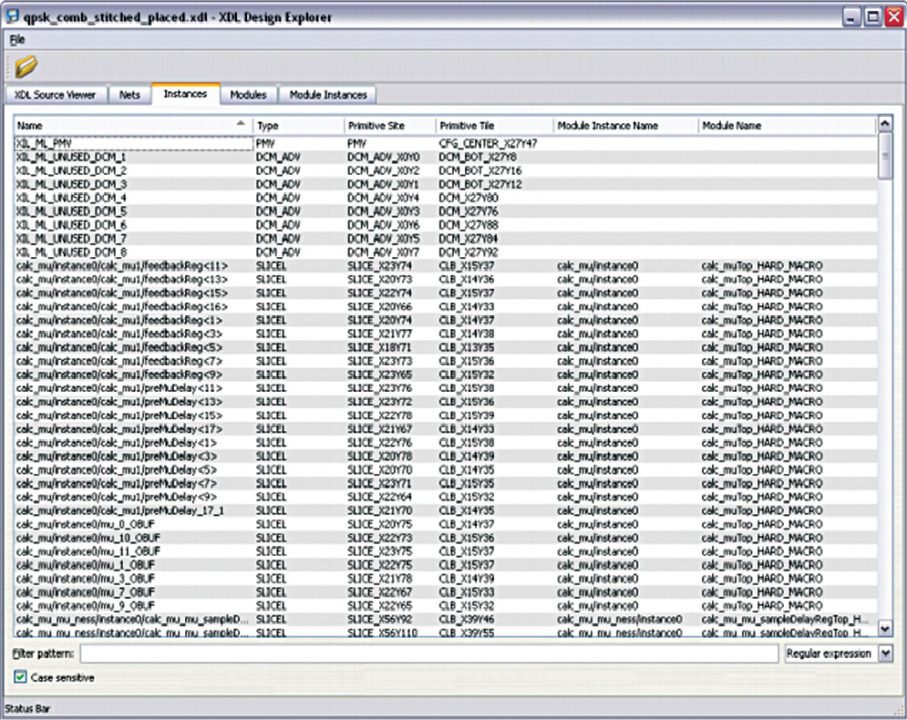Open the Module Instances tab

(x=328, y=95)
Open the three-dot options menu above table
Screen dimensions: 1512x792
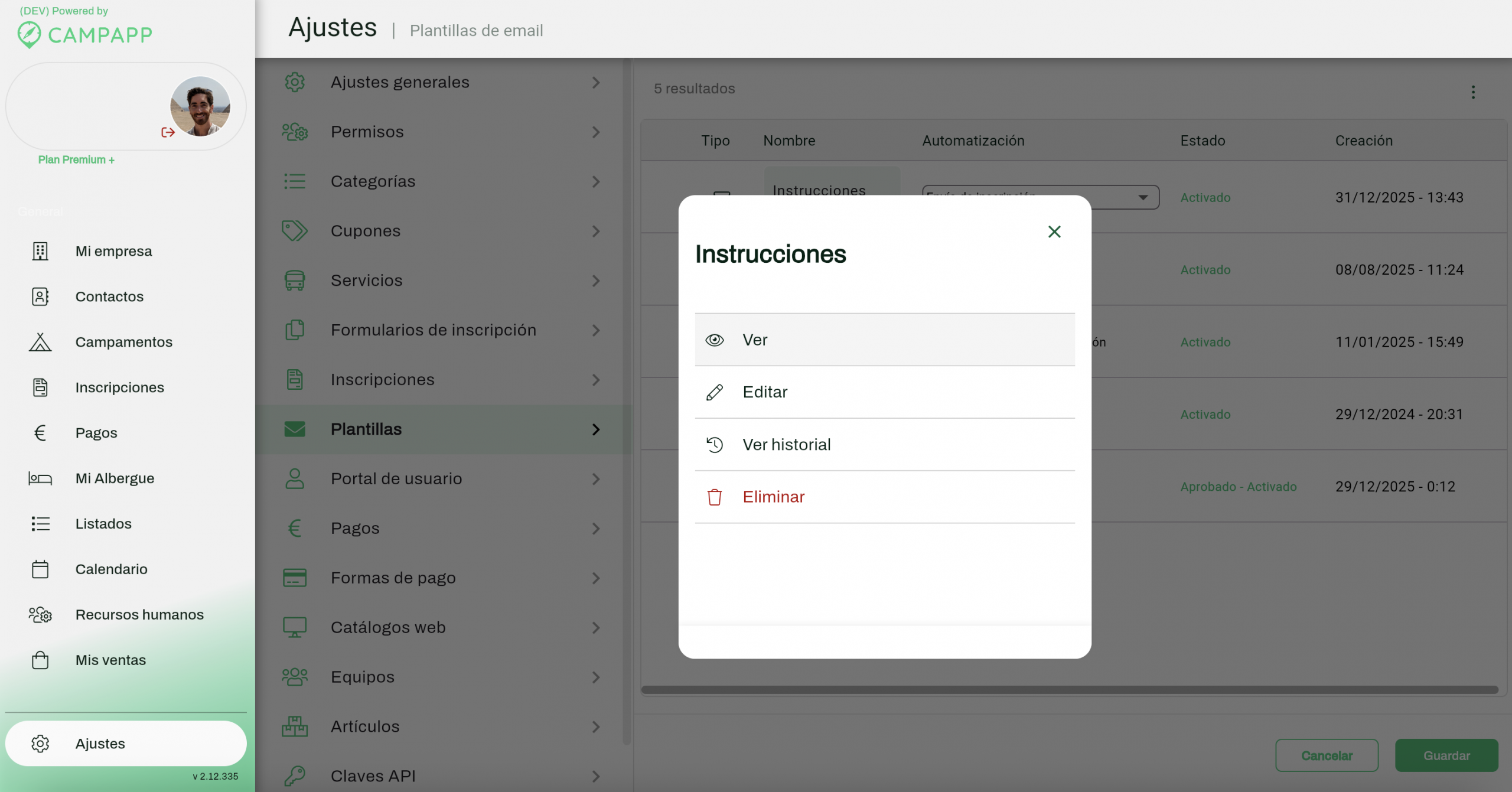pyautogui.click(x=1473, y=92)
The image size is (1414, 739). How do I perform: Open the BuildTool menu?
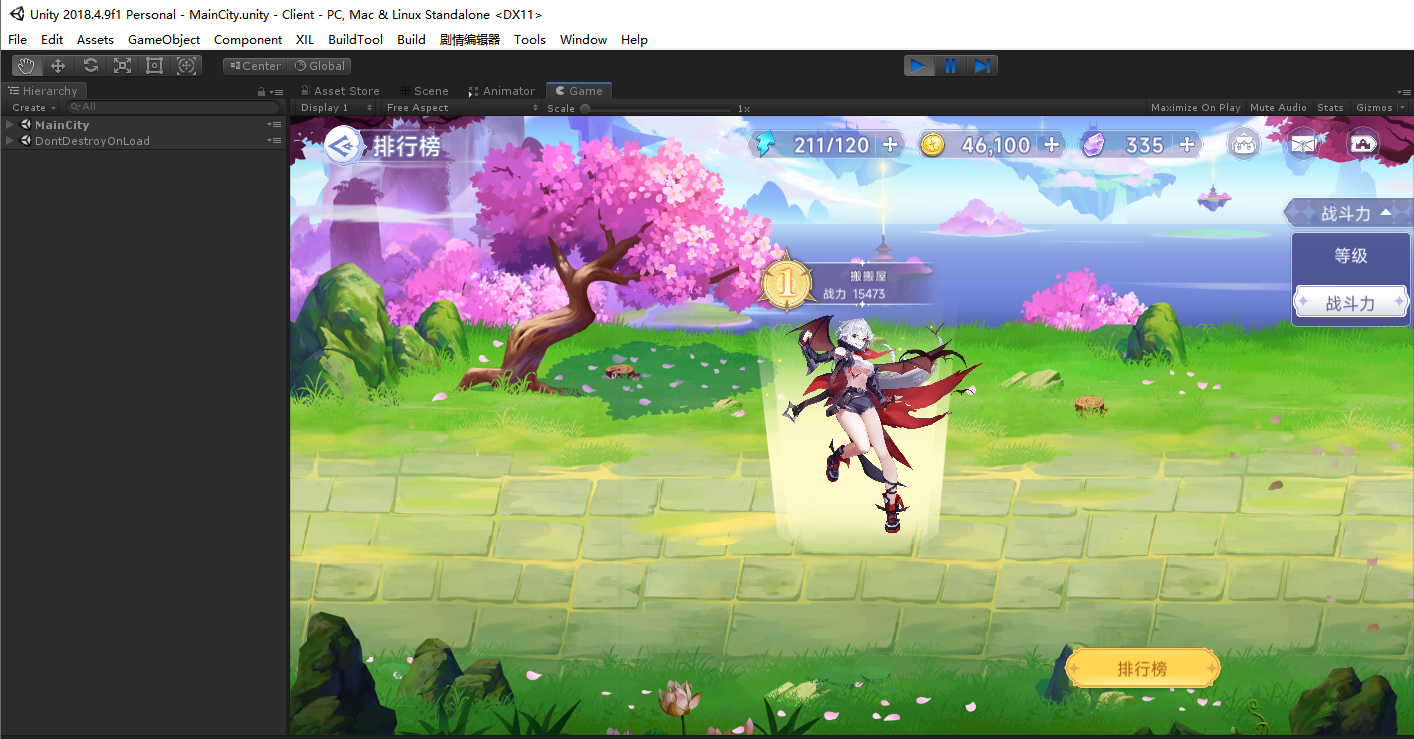coord(355,40)
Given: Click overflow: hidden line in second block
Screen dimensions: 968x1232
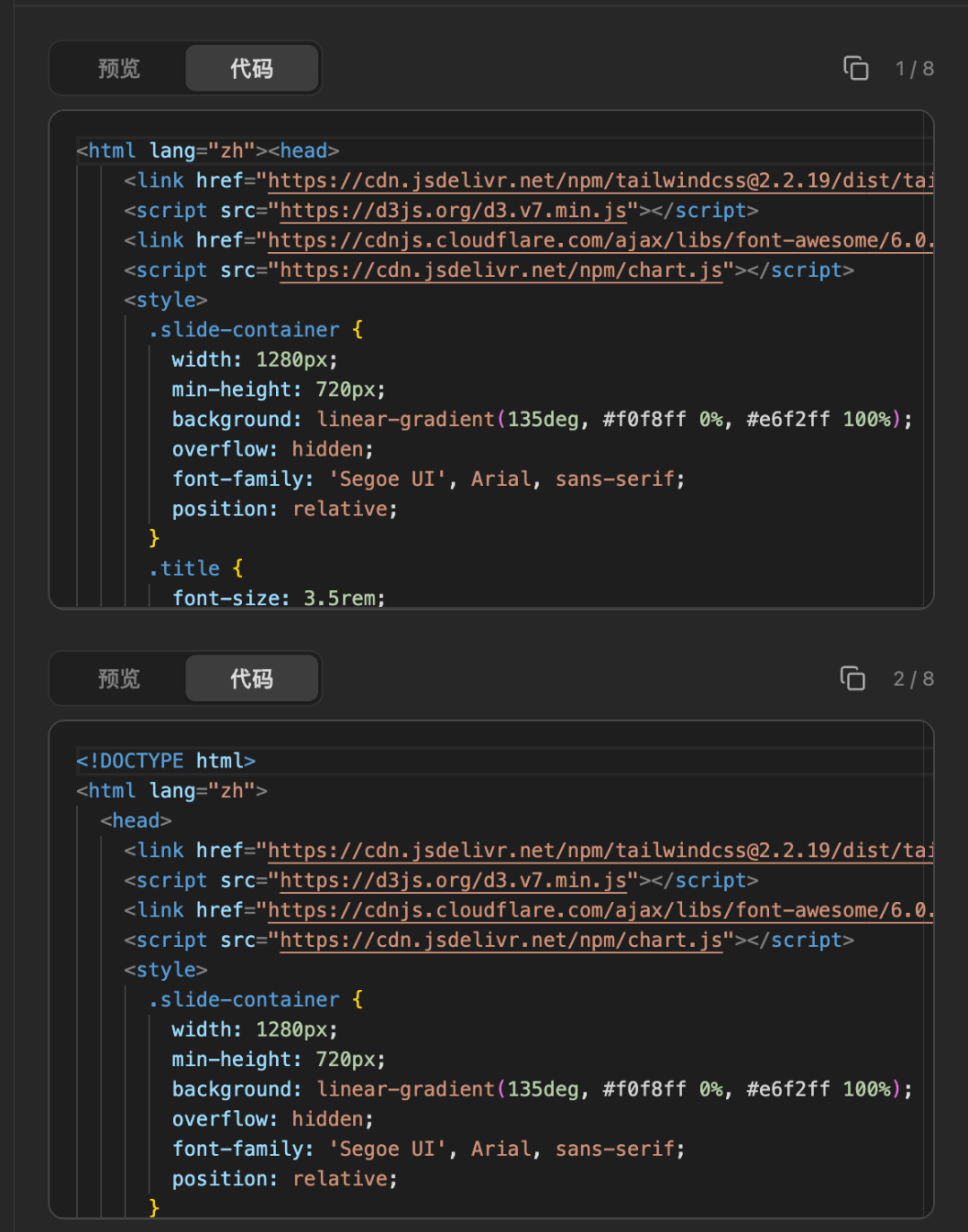Looking at the screenshot, I should (x=272, y=1119).
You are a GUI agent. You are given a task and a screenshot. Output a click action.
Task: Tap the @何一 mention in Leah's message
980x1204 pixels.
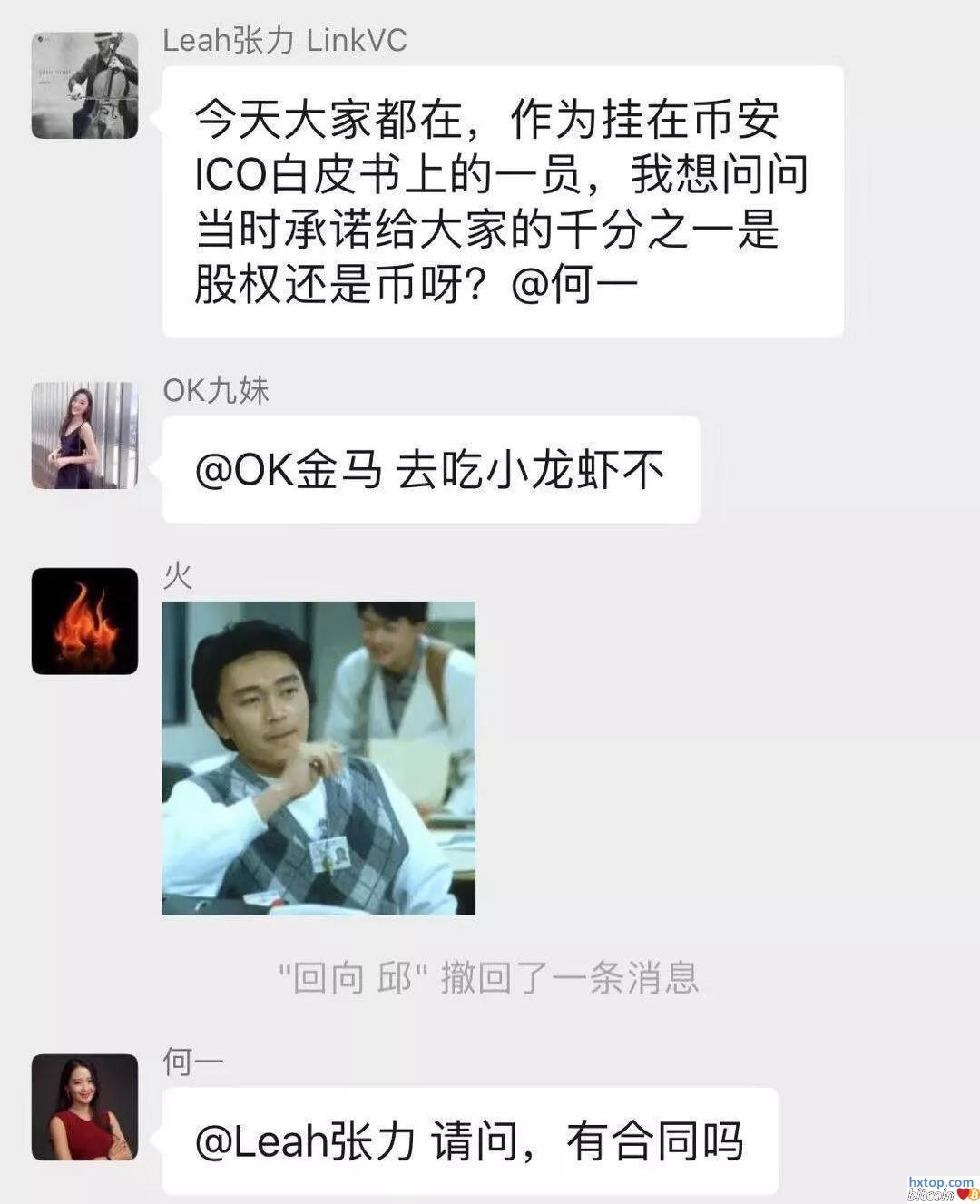click(575, 285)
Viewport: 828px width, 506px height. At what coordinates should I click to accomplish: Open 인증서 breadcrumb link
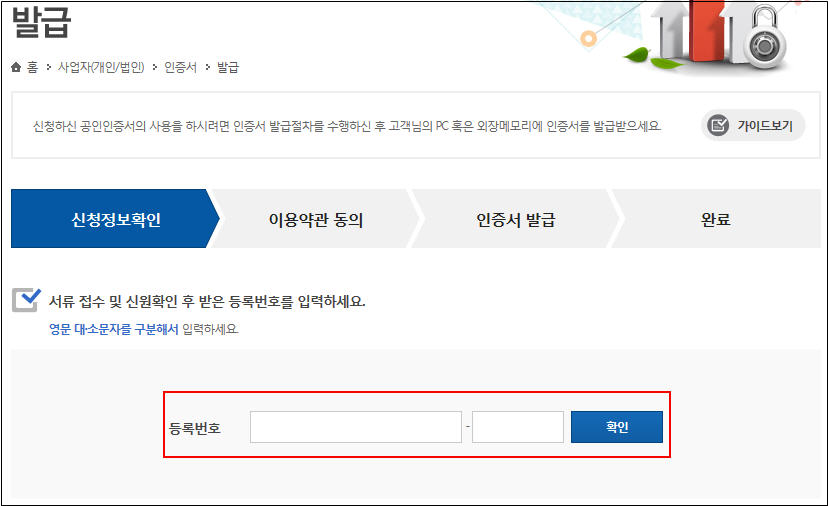tap(180, 67)
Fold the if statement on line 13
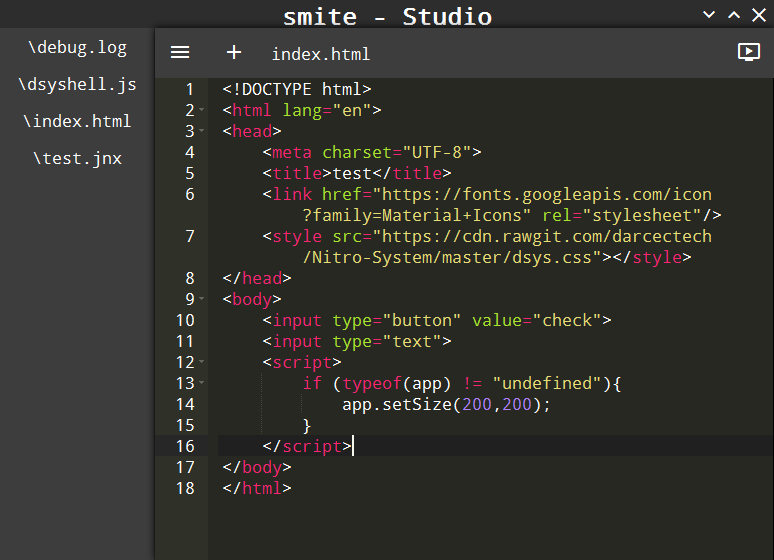The width and height of the screenshot is (774, 560). click(x=201, y=383)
=-=-=
*What to do:*
Copy every one of the records above word for word, and leave out the pictures.

*Full solution:*
Open the Module Instances tab

(x=328, y=95)
Open the three-dot options menu above table
Screen dimensions: 1512x792
pyautogui.click(x=1473, y=92)
The image size is (1414, 739). How do I perform: Open the BuildTool menu?
coord(355,40)
Given: Click overflow: hidden line in second block
Screen dimensions: 968x1232
Looking at the screenshot, I should (x=272, y=1119).
You are a GUI agent. You are given a task and a screenshot. Output a click action.
Task: Tap the @何一 mention in Leah's message
980x1204 pixels.
click(575, 285)
Viewport: 828px width, 506px height. At what coordinates should I click to accomplish: Open 인증서 breadcrumb link
tap(180, 67)
Fold the if statement on line 13
The width and height of the screenshot is (774, 560). click(x=201, y=383)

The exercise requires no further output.